-- begin Data for the task --

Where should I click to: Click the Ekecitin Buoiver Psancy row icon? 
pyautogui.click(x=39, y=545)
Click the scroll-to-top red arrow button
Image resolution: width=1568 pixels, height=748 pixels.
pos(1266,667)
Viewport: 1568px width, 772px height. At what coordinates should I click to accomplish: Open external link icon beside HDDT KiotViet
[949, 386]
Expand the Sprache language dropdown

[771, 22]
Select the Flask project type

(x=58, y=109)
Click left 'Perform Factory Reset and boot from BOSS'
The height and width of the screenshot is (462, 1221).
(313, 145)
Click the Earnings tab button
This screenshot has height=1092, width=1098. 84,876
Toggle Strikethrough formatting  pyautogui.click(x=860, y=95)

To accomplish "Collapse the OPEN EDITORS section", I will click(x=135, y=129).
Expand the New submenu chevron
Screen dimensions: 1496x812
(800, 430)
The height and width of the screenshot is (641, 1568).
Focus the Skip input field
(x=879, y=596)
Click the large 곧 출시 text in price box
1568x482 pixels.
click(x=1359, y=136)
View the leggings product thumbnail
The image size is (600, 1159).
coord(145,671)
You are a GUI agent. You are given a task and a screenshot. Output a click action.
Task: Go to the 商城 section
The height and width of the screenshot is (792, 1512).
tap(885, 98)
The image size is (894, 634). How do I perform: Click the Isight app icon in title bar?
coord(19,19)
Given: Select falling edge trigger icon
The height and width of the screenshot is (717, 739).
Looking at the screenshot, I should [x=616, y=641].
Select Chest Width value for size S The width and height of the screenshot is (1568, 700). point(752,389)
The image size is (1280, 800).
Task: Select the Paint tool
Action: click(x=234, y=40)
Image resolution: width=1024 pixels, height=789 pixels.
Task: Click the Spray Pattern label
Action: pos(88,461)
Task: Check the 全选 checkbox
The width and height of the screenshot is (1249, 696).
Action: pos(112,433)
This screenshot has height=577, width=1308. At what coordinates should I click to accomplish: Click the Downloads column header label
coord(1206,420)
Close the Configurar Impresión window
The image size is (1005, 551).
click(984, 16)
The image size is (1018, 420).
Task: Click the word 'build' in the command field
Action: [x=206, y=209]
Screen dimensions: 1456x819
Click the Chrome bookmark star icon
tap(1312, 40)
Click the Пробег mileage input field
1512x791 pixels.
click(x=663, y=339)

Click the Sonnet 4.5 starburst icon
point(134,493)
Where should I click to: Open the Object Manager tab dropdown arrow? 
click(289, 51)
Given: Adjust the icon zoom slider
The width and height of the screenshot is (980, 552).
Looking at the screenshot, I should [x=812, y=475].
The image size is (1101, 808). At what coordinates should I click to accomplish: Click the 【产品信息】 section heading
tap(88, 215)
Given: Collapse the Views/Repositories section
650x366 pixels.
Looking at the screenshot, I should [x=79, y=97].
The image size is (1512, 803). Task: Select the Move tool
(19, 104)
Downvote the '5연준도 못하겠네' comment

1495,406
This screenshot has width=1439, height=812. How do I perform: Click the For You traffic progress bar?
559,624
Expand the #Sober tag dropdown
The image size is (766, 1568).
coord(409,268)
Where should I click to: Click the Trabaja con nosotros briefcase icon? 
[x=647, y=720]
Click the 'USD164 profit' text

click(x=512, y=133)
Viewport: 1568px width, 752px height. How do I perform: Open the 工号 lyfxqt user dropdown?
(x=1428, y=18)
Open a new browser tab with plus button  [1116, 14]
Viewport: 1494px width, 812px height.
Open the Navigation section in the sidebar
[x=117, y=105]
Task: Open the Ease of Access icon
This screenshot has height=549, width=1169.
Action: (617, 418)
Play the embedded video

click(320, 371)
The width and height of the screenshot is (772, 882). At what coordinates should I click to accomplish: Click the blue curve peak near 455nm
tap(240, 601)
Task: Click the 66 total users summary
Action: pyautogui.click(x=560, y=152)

-- end Data for the task --

Please rewrite all the entries above, replacing "Where should I click to" with "Where do I click to" everywhere it appears and leaving everything else unchanged.

Where do I click to: Click the Ekecitin Buoiver Psancy row icon? 
pyautogui.click(x=39, y=545)
Click the scroll-to-top red arrow button
Image resolution: width=1568 pixels, height=748 pixels.
pos(1266,667)
Viewport: 1568px width, 772px height. At what coordinates should I click to accomplish: Open external link icon beside HDDT KiotViet
[949, 386]
Expand the Sprache language dropdown

[771, 22]
Select the Flask project type

(x=58, y=109)
Click left 'Perform Factory Reset and boot from BOSS'
The height and width of the screenshot is (462, 1221).
(313, 145)
Click the Earnings tab button
This screenshot has height=1092, width=1098. 84,876
Toggle Strikethrough formatting  pyautogui.click(x=860, y=95)

To accomplish "Collapse the OPEN EDITORS section", I will click(x=135, y=129).
Expand the New submenu chevron
Screen dimensions: 1496x812
(800, 430)
The height and width of the screenshot is (641, 1568).
Focus the Skip input field
(x=879, y=596)
Click the large 곧 출시 text in price box
1568x482 pixels.
click(x=1359, y=136)
View the leggings product thumbnail
The image size is (600, 1159).
coord(145,671)
You are a GUI agent. You are given a task and a screenshot. Output a click action.
Task: Go to the 商城 section
The height and width of the screenshot is (792, 1512).
tap(885, 98)
The image size is (894, 634). How do I perform: Click the Isight app icon in title bar?
coord(19,19)
Given: Select falling edge trigger icon
The height and width of the screenshot is (717, 739).
Looking at the screenshot, I should [x=616, y=641].
Select Chest Width value for size S The width and height of the screenshot is (1568, 700). point(752,389)
The image size is (1280, 800).
Task: Select the Paint tool
Action: click(x=234, y=40)
Image resolution: width=1024 pixels, height=789 pixels.
Task: Click the Spray Pattern label
Action: pos(88,461)
Task: Check the 全选 checkbox
The width and height of the screenshot is (1249, 696).
Action: pos(112,433)
This screenshot has height=577, width=1308. At what coordinates should I click to accomplish: Click the Downloads column header label
coord(1206,420)
Close the Configurar Impresión window
The image size is (1005, 551).
click(984, 16)
The image size is (1018, 420).
Task: Click the word 'build' in the command field
Action: [x=206, y=209]
Screen dimensions: 1456x819
Click the Chrome bookmark star icon
tap(1312, 40)
Click the Пробег mileage input field
1512x791 pixels.
click(x=663, y=339)

Click the Sonnet 4.5 starburst icon
point(134,493)
Where do I click to: Open the Object Manager tab dropdown arrow? 
click(289, 51)
Given: Adjust the icon zoom slider
The width and height of the screenshot is (980, 552).
Looking at the screenshot, I should [x=812, y=475].
The image size is (1101, 808). At what coordinates should I click to accomplish: Click the 【产品信息】 section heading
tap(88, 215)
Given: Collapse the Views/Repositories section
650x366 pixels.
Looking at the screenshot, I should [x=79, y=97].
The image size is (1512, 803). Task: Select the Move tool
(19, 104)
Downvote the '5연준도 못하겠네' comment

1495,406
This screenshot has width=1439, height=812. How do I perform: Click the For You traffic progress bar?
559,624
Expand the #Sober tag dropdown
The image size is (766, 1568).
coord(409,268)
Where do I click to: Click the Trabaja con nosotros briefcase icon? 
[x=647, y=720]
Click the 'USD164 profit' text

click(x=512, y=133)
Viewport: 1568px width, 752px height. How do I perform: Open the 工号 lyfxqt user dropdown?
(x=1428, y=18)
Open a new browser tab with plus button  [1116, 14]
Viewport: 1494px width, 812px height.
Open the Navigation section in the sidebar
[x=117, y=105]
Task: Open the Ease of Access icon
This screenshot has height=549, width=1169.
Action: (617, 418)
Play the embedded video

click(320, 371)
The width and height of the screenshot is (772, 882). At what coordinates should I click to accomplish: Click the blue curve peak near 455nm
tap(240, 601)
Task: Click the 66 total users summary
Action: pyautogui.click(x=560, y=152)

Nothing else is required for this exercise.